The USAID funding cuts Malawi now faces have triggered a deepening health crisis across remote communities. In Mulanje district, nurse Ireen Makata sits on a weathered bench outside a nearly empty health post. Once bustling with pregnant women, this clinic now opens only once every two weeks—its supplies stretched thin, its ambulance idle, and its staff rarely seen.
This post is one of 13 in the area, set up to bring basic care—antenatal visits, vaccines, family planning, and emergency transport—closer to seminomadic farming families. But since the Trump administration froze USAID programs in February, 20 such posts have already closed nationwide. The impact is immediate and severe.
Makata, a maternal and newborn care specialist, used to visit this site two or three times a week. Now, she comes rarely. “Most women find the distance to the district hospital too far,” she explains. The journey takes hours on bumpy dirt roads, pulling mothers away from farming, childcare, or income-generating work. Many simply go without care.
Consequently, women miss critical first-trimester antenatal visits. Others give birth on the road. “That puts baby and mother in jeopardy,” says Massive Matekenya, a local community leader. He recounts how a 40-year-old woman recently died from malaria—unable to reach help in time due to broken referral systems.
The root cause? The sudden halt of USAID’s MOMENTUM program. Before the cuts, the U.S. supplied nearly 32% of Malawi’s entire health budget. MOMENTUM alone funded 249 health posts across 14 districts, covering staff training, medicines, contraceptives, and even fuel for ambulances. Washington had committed $80 million to the effort.
Then, early this year, President Trump issued stop-work orders on foreign aid programs. Overnight, MOMENTUM shut down. Mobile clinics vanished. Medical trainees lost placements. Life-saving equipment vanished in rushed sales.
Although the UNFPA still supports some maternal health sites, its resources cannot fill the gap. Experts fear these remaining centers will run out of supplies within months.
Meanwhile, in Lilongwe, the crisis extends to fistula care. At the Bwaila Fistula Centre, coordinator Margaret Moyo treats women suffering from obstetric fistula—a childbirth injury causing incontinence and social stigma. The center sees over 400 patients yearly, many from rural areas or even Mozambique.
Moyo warns that reduced antenatal visits will lead to more undetected obstructed labors and rising fistula cases. “We must train more midwives and delay early pregnancies,” she insists, “but education and outreach are fading.”
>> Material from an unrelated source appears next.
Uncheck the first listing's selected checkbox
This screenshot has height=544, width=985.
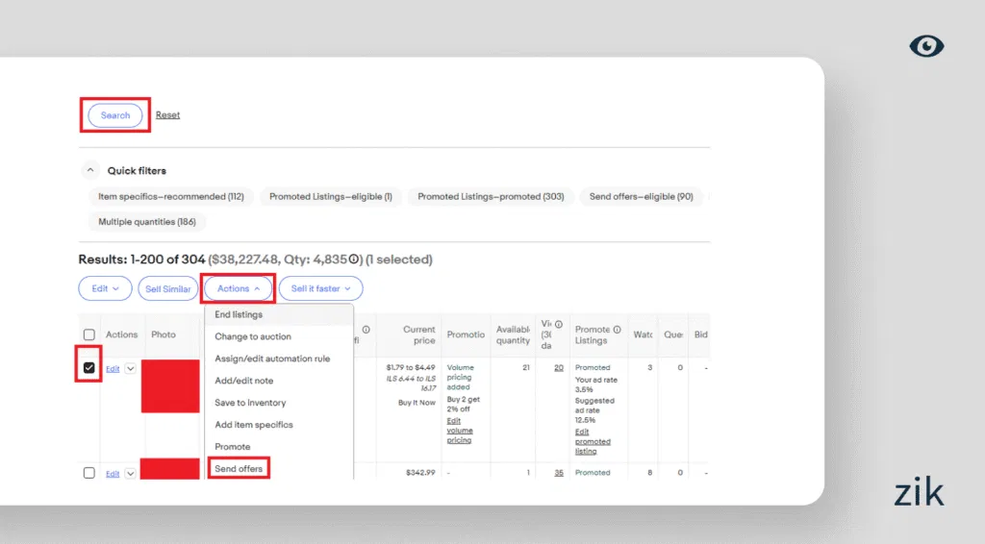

Yet hope persists through grassroots efforts. Alefa Jeffrey, a fistula survivor, now serves as a community ambassador. After successful surgery, she launched a WhatsApp group and brought 39 women to the center. “Some have lived with fistula for years and think they’re beyond help,” she says. “But I am able to help them.”
The Malawian government also refuses to panic. Dr. Samson Mndolo, the country’s health secretary, recalls surviving earlier U.S. aid freezes in 2017. “We didn’t panic then, and we won’t now,” he says. Instead, they’re retooling the system: combining immunization trips with family planning, shifting to community-based care, and using digital tools like WhatsApp for remote consultations.
“We lost nearly 5,000 health workers overnight,” Mndolo admits. “But each crisis is an opportunity. This pushes us to build a stronger, more efficient system.”
Still, for mothers like 22-year-old Tendai Kausi in Mulanje, the reality feels dire. She brings her son to the shuttered post out of habit—but sees fewer women coming. “My child will be affected because services won’t get better,” she says. “I feel very sad for my community.”
Ultimately, the USAID funding cuts Malawi endures expose a painful truth: when foreign aid vanishes, it is the poorest mothers and children who pay the highest price.